The Pavane was inspired by the music of the Scottish viola da gamba player Tobias Hume and evokes the melancholy of the processional dance through exploring a range of expressive dissonances and acoustic effects. Supported with live illustrations performed by Charles Bodman Whittaker, this talk investigates these works from a performer’s perspective through considering issues of technique, notation, gesture, expressivity, language and style, and concludes with a complete performance of Hersant’s Pavane (8 minutes).

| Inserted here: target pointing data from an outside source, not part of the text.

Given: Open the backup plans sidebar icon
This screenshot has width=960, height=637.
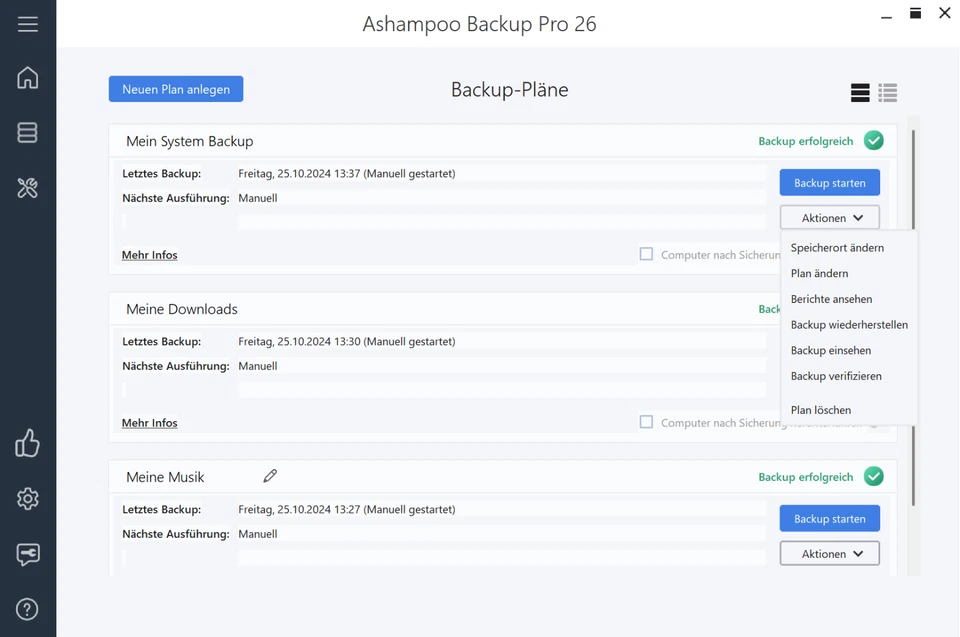Looking at the screenshot, I should tap(27, 132).
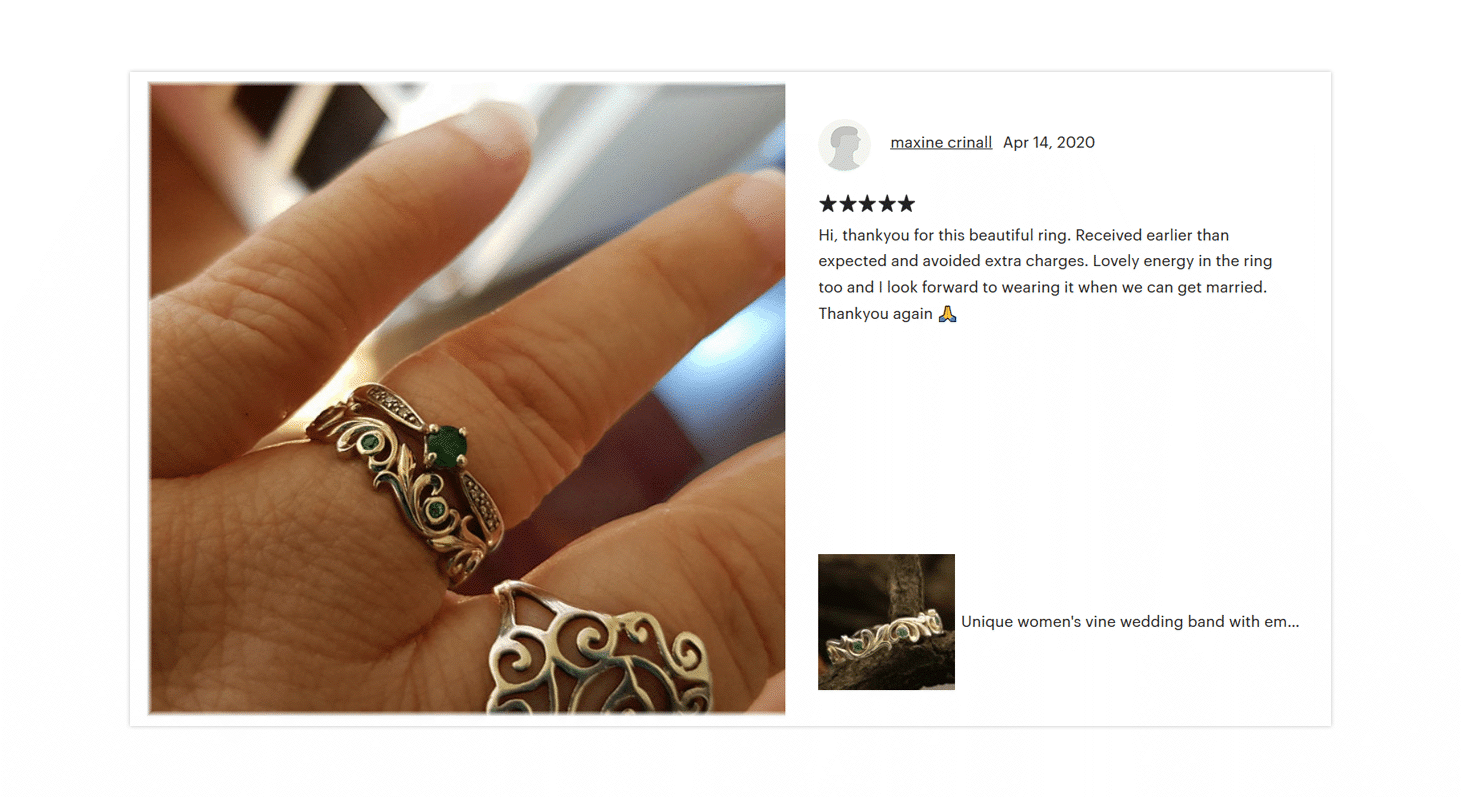This screenshot has height=797, width=1462.
Task: Click the fifth rating star
Action: tap(906, 204)
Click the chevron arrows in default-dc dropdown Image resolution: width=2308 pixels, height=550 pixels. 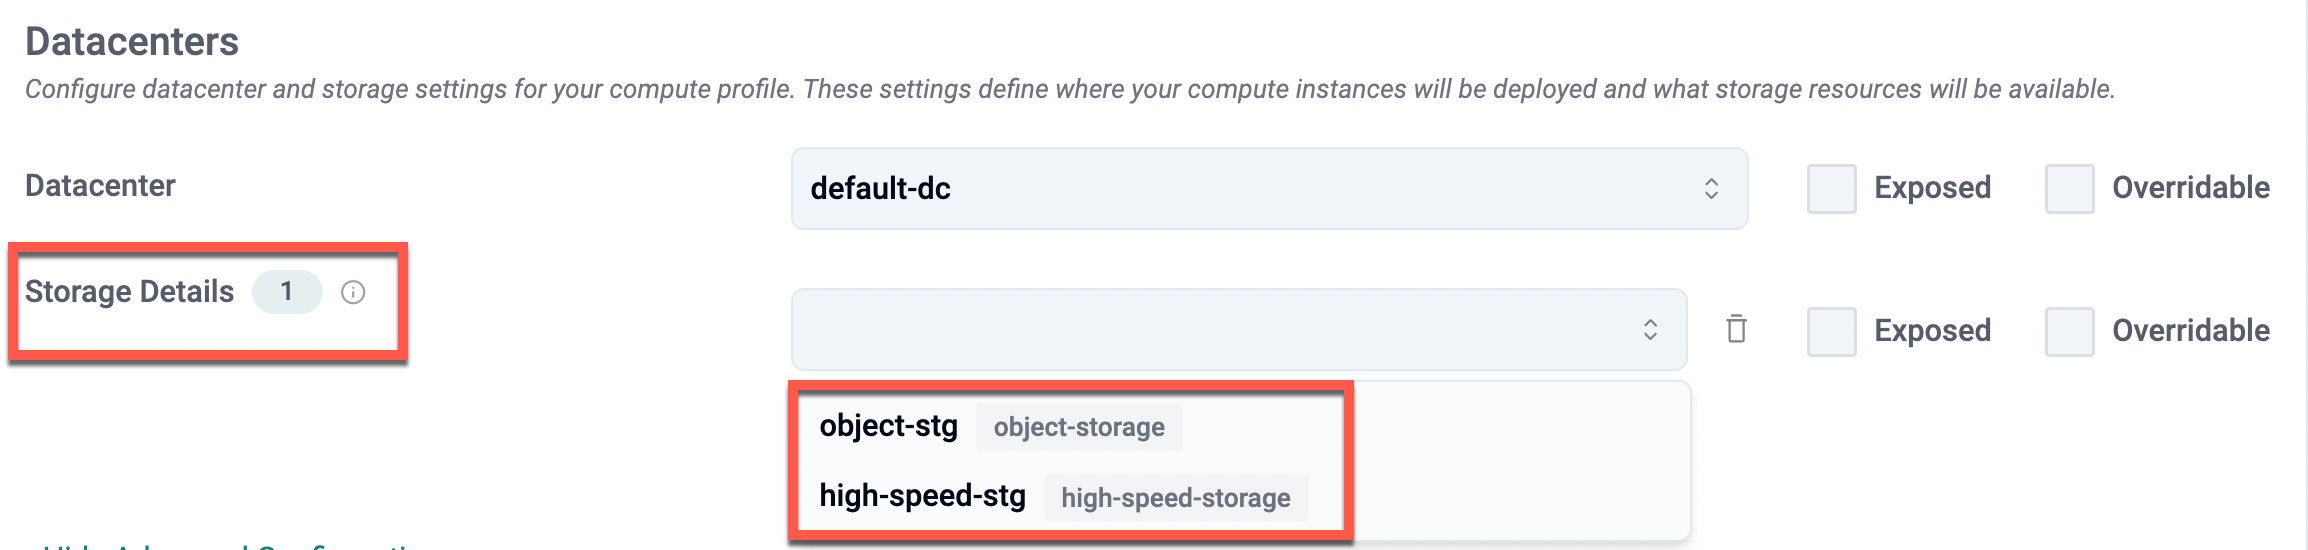pos(1711,189)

Caroline Rae is a Reader in Music at Cardiff University and pianist. She has published extensively on twentieth-century French music and is contributing editor of André Jolivet: Music, Art and Literature (2019), the first book on the composer in English. She is currently preparing a monograph, The Music of André Jolivet, for Boydell in addition to her work as contributing co-editor for Stravinsky and France: Reception, Interactions and Legacy (URP, forthcoming 2023) and Debussy d’hier à aujourd’hui (SFM, forthcoming 2023). She broadcasts regularly on BBC Radio 3, was Series Advisor to the Philharmonia Orchestra for the City of Light: Paris 1900-1950 festival and has also been a programming consultant to the BBC National Orchestra of Wales. As a pianist, she was a pupil of Dame Fanny Waterman from childhood, later studying with Yvonne Loriod-Messiaen in Paris. She was made a Chevalier de l’Ordre des Arts et des Lettres for her services to French music in 2018.
Charles Bodman Whittaker began his musical training aged 6, studying viola and violin with Cardiff teacher Ted Wilson from the age of 9. After completing his studies at the Royal College of Music with Simon Rowland-Jones, he was a Postgraduate Scholar at the Guildhall School of Music and Drama where he studied with Matthew Jones, receiving Commendation for Excellence in Recital Performance in 2020 and graduating with Distinction in 2022. Charles has a particular interest in contemporary music and gave the UK premiere of Eric Tanguy’s Rhapsodie (2017) at the Highgate Festival in 2022. Other solo recitals include at the Institut français de Londres, Royal Birmingham Conservatoire, Penarth Chamber Music Festival, Milton Court Concert Hall, Saint David’s Hall Young Artists’ Showcase and Cardiff University. He recently performed at LSO St Luke’s with his Bodman String Quartet and has been invited again for 2022-23. Orchestrally, he currently plays with London’s Southbank Sinfonia.